Charter schools are publicly funded but privately managed. Ohio has some very good charter schools, but it has more very bad ones. Even when faced with overwhelming evidence that the worst performing ones need to be closed, Ohio legislators and other policymakers have been slow to embrace comprehensive charter reform and downplay the steady parade of scandals.
A new book, Empire of Deceit, provides a look at charter schools in Ohio and 27 other states run by followers of Muslim cleric Fethullah Gulen.
Gulen schools in Ohio took center stage more than three years ago when a panel of teachers who worked for the Horizon Science Academy of Dayton testified before the State Board of Education about problems they personally witnessed: widespread test-tampering; a teacher who encouraged an in-class groping game; teachers who openly referred to African-American students as “dogs;’’ a “Science Academy’’ with no working labs.
The state school board launched a supposed investigation into the teachers’ allegations that found no wrongdoing.
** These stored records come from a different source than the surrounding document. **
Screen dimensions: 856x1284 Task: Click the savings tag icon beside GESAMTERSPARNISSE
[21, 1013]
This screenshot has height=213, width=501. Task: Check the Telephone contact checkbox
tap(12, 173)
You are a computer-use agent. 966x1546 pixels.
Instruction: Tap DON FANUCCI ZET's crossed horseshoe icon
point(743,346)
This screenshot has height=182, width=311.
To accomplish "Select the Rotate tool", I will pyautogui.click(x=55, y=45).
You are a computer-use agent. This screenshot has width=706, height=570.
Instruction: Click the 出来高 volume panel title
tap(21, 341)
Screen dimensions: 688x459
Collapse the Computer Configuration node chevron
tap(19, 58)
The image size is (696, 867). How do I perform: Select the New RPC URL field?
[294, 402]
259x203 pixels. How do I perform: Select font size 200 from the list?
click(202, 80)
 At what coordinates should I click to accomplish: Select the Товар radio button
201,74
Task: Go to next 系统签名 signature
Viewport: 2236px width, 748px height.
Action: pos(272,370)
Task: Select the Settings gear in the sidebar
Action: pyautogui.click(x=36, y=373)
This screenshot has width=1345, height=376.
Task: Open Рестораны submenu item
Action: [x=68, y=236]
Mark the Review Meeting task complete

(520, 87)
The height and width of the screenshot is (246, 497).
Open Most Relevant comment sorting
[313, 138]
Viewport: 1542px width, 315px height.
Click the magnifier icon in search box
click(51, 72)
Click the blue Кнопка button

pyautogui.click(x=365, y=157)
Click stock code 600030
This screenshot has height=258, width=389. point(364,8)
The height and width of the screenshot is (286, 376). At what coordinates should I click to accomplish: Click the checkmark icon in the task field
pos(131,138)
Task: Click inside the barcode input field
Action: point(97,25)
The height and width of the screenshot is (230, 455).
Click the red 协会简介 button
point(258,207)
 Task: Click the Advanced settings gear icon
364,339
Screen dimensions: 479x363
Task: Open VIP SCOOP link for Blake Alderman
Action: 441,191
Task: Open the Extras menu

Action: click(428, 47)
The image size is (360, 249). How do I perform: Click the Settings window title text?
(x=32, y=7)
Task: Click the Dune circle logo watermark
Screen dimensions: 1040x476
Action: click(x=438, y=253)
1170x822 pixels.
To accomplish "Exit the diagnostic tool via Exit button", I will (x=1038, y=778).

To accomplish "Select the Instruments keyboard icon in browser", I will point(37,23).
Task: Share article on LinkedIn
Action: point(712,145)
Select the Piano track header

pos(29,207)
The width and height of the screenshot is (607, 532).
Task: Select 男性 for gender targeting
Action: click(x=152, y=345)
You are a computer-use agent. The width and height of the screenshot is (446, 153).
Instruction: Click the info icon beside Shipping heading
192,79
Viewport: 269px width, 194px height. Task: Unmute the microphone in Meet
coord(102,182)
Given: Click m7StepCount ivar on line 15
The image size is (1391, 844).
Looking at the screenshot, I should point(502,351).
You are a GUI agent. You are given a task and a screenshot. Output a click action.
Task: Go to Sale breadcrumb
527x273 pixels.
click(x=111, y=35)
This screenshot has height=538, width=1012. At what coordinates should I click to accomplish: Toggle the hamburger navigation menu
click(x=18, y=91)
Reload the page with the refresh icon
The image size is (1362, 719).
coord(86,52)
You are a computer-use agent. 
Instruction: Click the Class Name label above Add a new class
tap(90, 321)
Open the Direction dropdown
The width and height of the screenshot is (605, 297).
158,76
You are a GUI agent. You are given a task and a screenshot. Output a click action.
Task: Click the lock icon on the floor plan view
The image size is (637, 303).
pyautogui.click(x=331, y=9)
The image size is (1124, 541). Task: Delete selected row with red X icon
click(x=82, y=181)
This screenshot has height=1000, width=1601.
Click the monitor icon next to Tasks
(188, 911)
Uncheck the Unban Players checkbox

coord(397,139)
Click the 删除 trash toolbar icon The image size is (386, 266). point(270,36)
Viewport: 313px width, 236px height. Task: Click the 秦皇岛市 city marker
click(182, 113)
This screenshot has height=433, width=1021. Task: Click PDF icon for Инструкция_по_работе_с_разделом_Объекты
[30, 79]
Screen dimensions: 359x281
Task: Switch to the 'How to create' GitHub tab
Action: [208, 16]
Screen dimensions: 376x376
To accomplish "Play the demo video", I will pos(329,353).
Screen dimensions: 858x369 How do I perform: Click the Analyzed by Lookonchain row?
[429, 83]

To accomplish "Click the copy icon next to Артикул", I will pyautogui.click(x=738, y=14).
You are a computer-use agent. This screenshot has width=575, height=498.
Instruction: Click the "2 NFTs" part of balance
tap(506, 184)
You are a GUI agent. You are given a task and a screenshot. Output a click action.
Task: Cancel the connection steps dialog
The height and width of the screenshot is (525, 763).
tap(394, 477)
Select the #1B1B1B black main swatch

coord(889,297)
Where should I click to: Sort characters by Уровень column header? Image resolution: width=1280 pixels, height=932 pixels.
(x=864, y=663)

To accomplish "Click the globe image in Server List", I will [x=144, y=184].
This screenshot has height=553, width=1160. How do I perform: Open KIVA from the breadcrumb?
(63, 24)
Those of us who support comprehensive reform were not surprised by the lack of action by the board in what other Gulen critics thought was a cover-up.
The new book shows how these Ohio charter school scandals, which have been well documented by Ohio journalists, are part of a national trend.
It shows there have been 833 “special occupation” visas filed by the Ohio Gulen network alone. Instead of hiring qualified Ohioans, the schools obtained visas to hire Turkish nationals to fill positions such as assistant principal, art director and even English teacher.
These statistics follow news reports showing that the U.S. State Department raised serious and repeated concerns about the schools, sending cables to the CIA, secretary of defense and the president’s National Security Council. Special attention was paid to the large number of Turkish nationals with questionable credentials seeking visas to teach at U.S. charter schools.
The book details a property lease signed by a board member of an Ohio-based school that resulted in the school paying him in rent three times the purchase price of the property. These lease payments are similar to some found in Imagine schools.
Should we mention that the board member of this school was also the landlord?
It’s time for parents, teachers, school district officials, lawmakers, charter school proponents and other concerned citizens to demand immediate reforms for a system that sends more than $1 billion annually in taxpayer funds to mostly low-performing charter schools that abuse public money.
Last year, Ohio passed a new law that improved accountability, made it easier to close some chronically failing schools and banned some conflict-of-interest business relationships. The continued scandals, poor academic performance and abusive leases show we have more work to do.
Let’s find a way to close the bad charter schools and invest in the good ones to ensure a better return on investment of our tax dollars and a quality education for all of our children. We can’t do anything less for our future.
Smith is a retired school administrator and a former consultant in the Ohio Department of Education’s charter school office.